Angela: “That’s wonderful Benji. For those who haven’t met you, can perhaps tell us a bit more of what is it like to work with you personally in personal or organizational psychological flexibility initiatives?”

Benji: “In the spirit of 360-degree feedback, I’d invite you to ask my team members and past clients. I think they would say that I am creative, passionate, values-driven, flexible, fun to work with and always human. My working style is highly participatory and I love to make work fun! I seek to create contexts in which people can best contact their resources and make their own best choices. I believe every person can make their own choices and I know how to inspire folks to feel that way. As a leader, I trust my team members to make decisions, preferring to advise than dictate. As a consultant, I connect with my clients’ unique needs and perspectives to help them identify original and above all workable ways to reach their goals.”
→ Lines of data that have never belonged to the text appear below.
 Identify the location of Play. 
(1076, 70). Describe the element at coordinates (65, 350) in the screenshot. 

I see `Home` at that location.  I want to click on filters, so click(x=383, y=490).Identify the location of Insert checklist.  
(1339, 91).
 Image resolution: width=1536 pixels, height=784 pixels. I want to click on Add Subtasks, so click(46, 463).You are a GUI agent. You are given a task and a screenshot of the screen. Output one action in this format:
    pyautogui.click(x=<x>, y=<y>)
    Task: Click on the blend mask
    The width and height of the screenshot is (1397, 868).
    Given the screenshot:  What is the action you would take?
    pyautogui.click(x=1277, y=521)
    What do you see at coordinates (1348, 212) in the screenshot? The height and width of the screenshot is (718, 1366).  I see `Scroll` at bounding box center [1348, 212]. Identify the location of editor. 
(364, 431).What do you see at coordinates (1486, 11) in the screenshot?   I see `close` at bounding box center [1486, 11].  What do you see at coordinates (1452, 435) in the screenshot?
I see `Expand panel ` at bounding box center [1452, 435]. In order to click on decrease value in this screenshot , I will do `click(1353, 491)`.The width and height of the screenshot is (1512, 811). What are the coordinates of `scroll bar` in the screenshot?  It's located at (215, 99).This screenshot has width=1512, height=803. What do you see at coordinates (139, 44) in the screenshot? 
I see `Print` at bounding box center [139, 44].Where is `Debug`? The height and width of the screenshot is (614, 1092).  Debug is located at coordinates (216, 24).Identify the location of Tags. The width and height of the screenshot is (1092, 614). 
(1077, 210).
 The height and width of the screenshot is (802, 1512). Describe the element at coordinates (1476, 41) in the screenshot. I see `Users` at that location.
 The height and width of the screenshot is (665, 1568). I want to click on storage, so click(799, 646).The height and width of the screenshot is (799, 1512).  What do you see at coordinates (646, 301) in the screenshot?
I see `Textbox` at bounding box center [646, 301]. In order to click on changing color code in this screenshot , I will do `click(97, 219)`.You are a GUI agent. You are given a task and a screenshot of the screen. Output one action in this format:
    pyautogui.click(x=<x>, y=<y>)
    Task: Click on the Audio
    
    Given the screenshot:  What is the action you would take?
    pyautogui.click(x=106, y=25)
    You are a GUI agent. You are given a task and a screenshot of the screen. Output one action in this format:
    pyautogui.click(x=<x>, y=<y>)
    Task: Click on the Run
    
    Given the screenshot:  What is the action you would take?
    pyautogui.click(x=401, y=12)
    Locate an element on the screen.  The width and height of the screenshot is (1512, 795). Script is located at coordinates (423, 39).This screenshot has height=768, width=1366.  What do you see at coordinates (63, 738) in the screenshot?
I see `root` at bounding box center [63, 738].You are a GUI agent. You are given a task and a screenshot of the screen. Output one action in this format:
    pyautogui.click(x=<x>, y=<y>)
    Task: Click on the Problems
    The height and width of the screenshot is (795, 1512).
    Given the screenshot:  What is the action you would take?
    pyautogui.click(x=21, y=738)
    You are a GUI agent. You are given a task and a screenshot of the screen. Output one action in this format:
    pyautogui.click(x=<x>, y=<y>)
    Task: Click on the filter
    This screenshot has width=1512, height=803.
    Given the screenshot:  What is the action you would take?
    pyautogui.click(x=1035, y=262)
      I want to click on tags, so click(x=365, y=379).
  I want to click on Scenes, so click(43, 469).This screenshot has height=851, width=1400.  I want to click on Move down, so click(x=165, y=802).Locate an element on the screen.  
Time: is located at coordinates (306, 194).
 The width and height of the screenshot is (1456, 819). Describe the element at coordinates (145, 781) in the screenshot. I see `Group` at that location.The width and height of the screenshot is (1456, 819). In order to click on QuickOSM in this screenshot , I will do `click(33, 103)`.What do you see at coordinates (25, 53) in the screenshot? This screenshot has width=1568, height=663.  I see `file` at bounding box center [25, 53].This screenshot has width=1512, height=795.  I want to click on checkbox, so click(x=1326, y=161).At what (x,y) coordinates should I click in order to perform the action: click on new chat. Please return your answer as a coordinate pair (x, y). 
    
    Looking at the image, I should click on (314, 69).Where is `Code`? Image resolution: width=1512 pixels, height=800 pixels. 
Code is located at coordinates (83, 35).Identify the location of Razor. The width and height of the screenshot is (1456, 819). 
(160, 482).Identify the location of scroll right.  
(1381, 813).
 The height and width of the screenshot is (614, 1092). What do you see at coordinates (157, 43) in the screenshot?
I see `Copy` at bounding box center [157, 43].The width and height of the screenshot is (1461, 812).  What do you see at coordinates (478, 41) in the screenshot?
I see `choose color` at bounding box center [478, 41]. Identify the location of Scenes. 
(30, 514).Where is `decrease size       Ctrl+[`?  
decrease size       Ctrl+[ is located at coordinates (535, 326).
Angela: “I see the flexibility and awareness in the way you pursue life itself. It takes a deep commitment to innovation and humanity to truly walk the path you espouse so fully. I’m excited to be working with your team more closely these days and enjoying the development of technology and change with you. Can you tell us what your strengths and ‘learning edges’ are?”

Benji: “The learning edge feels tricky… I have many learning edges. The one I am working on at the moment is to further develop my ability to integrate the technology you are developing into my consulting work to help clients track how effective working with The ACT Matrix can be to foster team and individual productivity and empowerment. I am also working on being more compassionate and validating, more consistent in my work, more responsive.”

Angela: “Those are certainly worthwhile goals and lately, it seems like you’re all over the world putting these into place while doing workshops? How do you see this work developing as you put ‘psychological flexibility into the water’ so to speak?”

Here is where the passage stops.